• What is being asked
In the entries below, the word "Open" appears on some lines. Copy each of those lines.

• Source material
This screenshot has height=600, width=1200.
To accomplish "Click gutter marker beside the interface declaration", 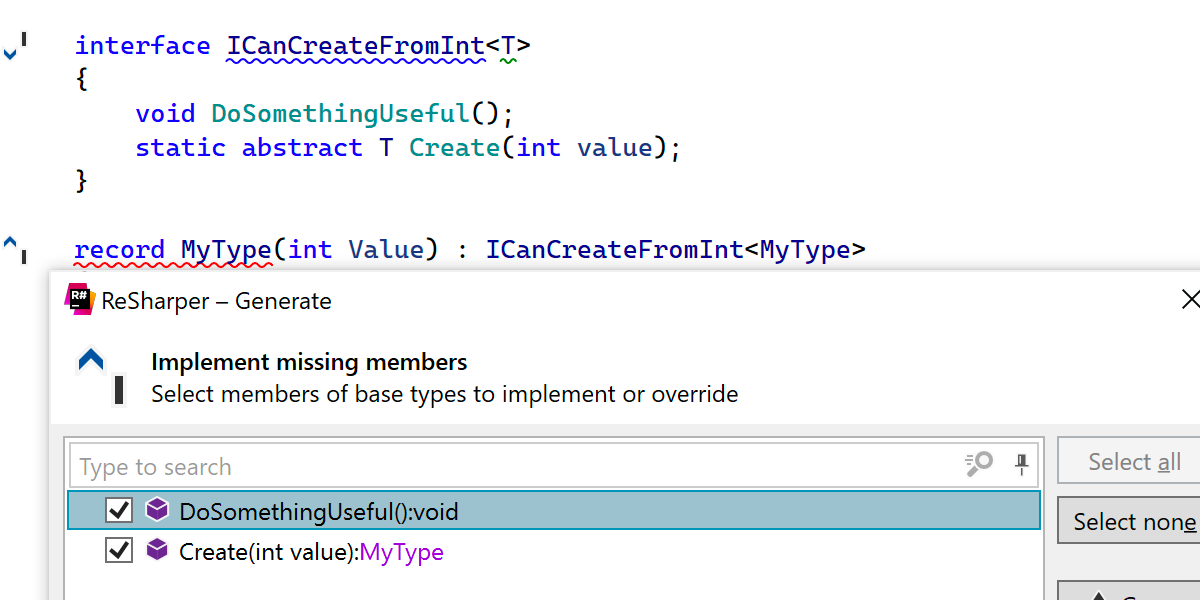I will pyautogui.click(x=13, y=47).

--

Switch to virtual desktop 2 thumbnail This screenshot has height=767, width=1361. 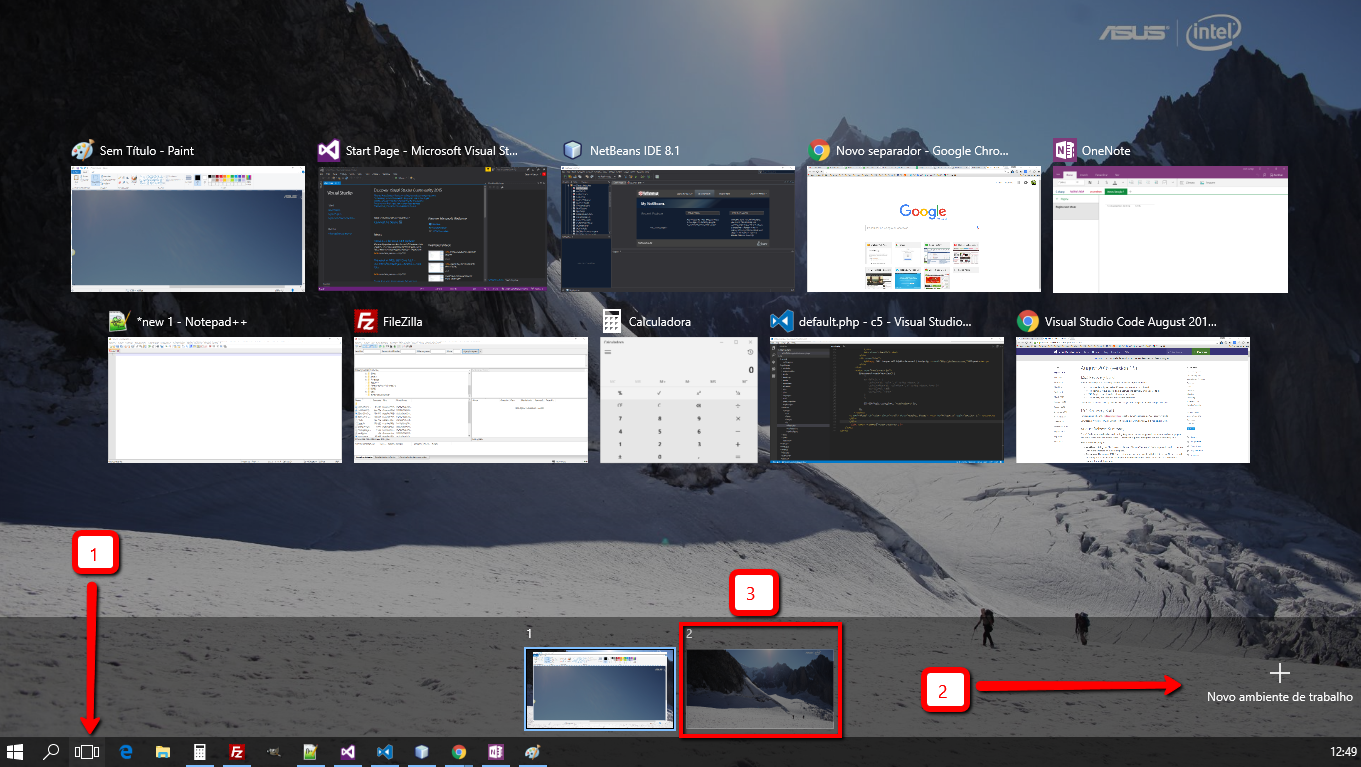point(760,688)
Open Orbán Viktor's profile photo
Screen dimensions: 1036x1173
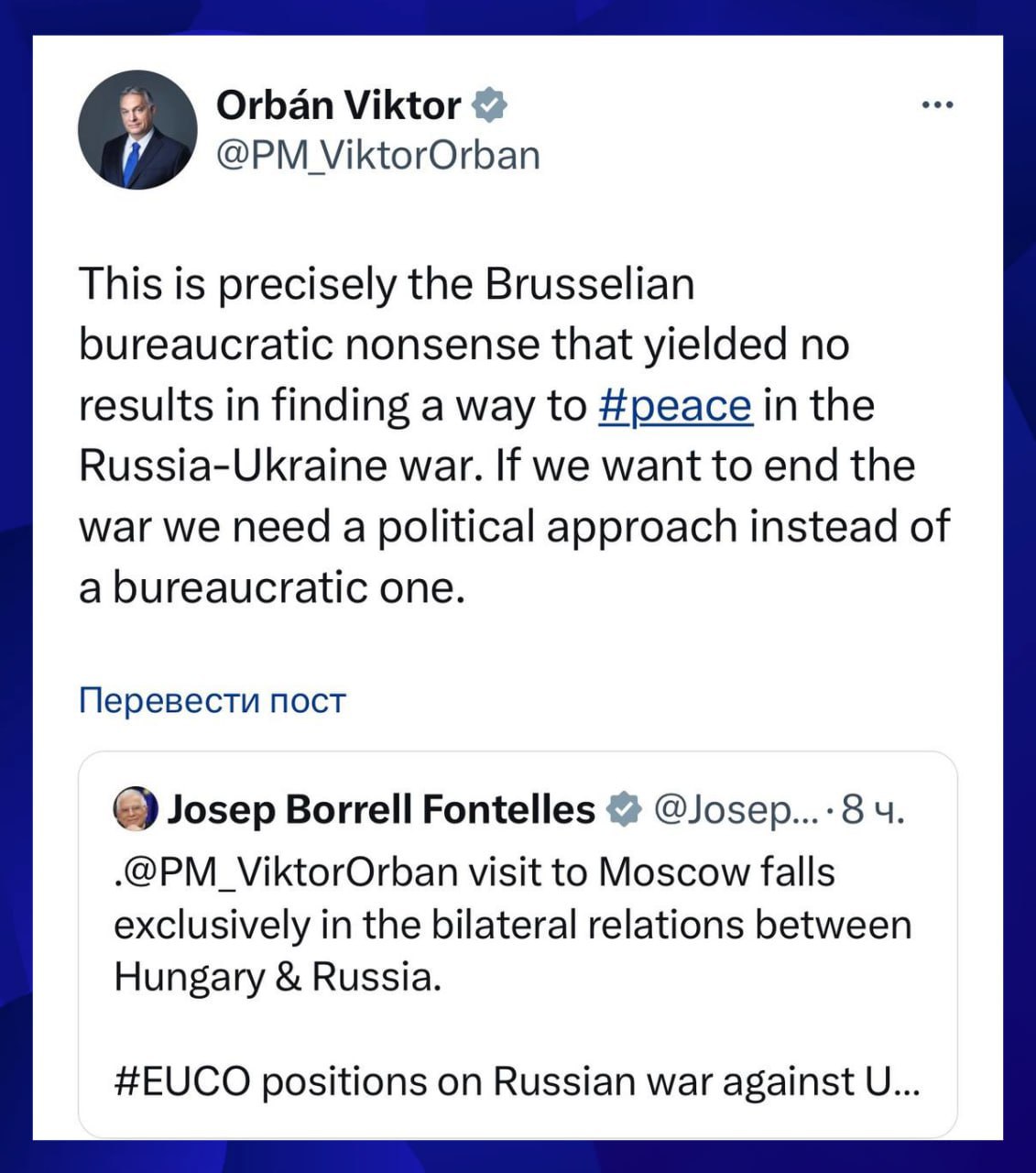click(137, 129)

* * *

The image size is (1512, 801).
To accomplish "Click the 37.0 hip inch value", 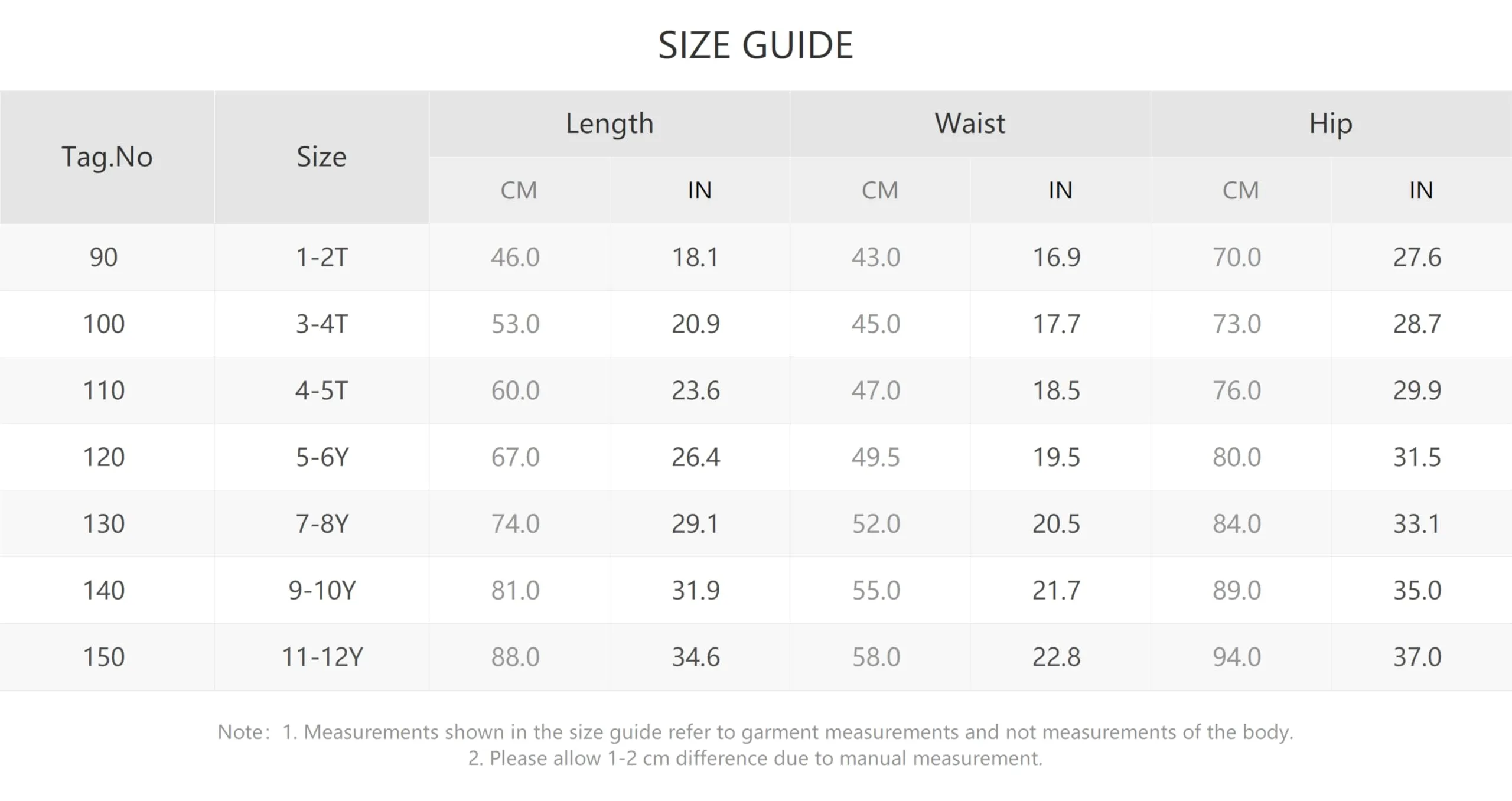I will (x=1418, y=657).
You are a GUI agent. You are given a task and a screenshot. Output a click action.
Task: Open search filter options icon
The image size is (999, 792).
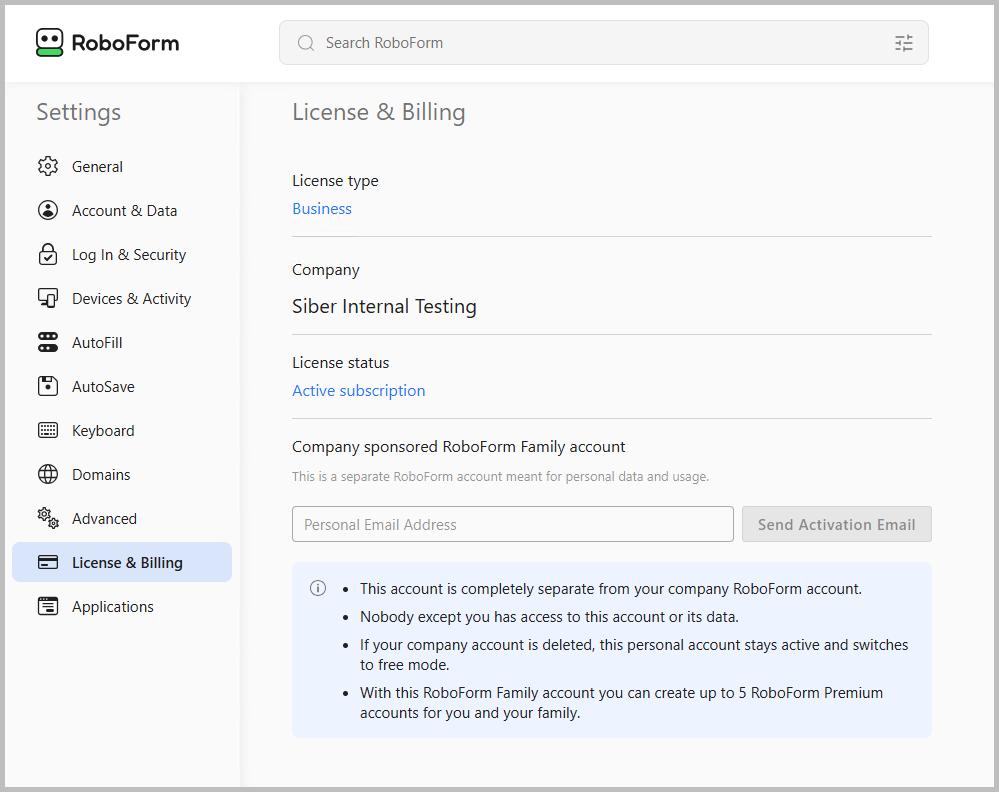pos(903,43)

• Solution to this task
Open Orbán Viktor's profile photo
Task: Open search filter options icon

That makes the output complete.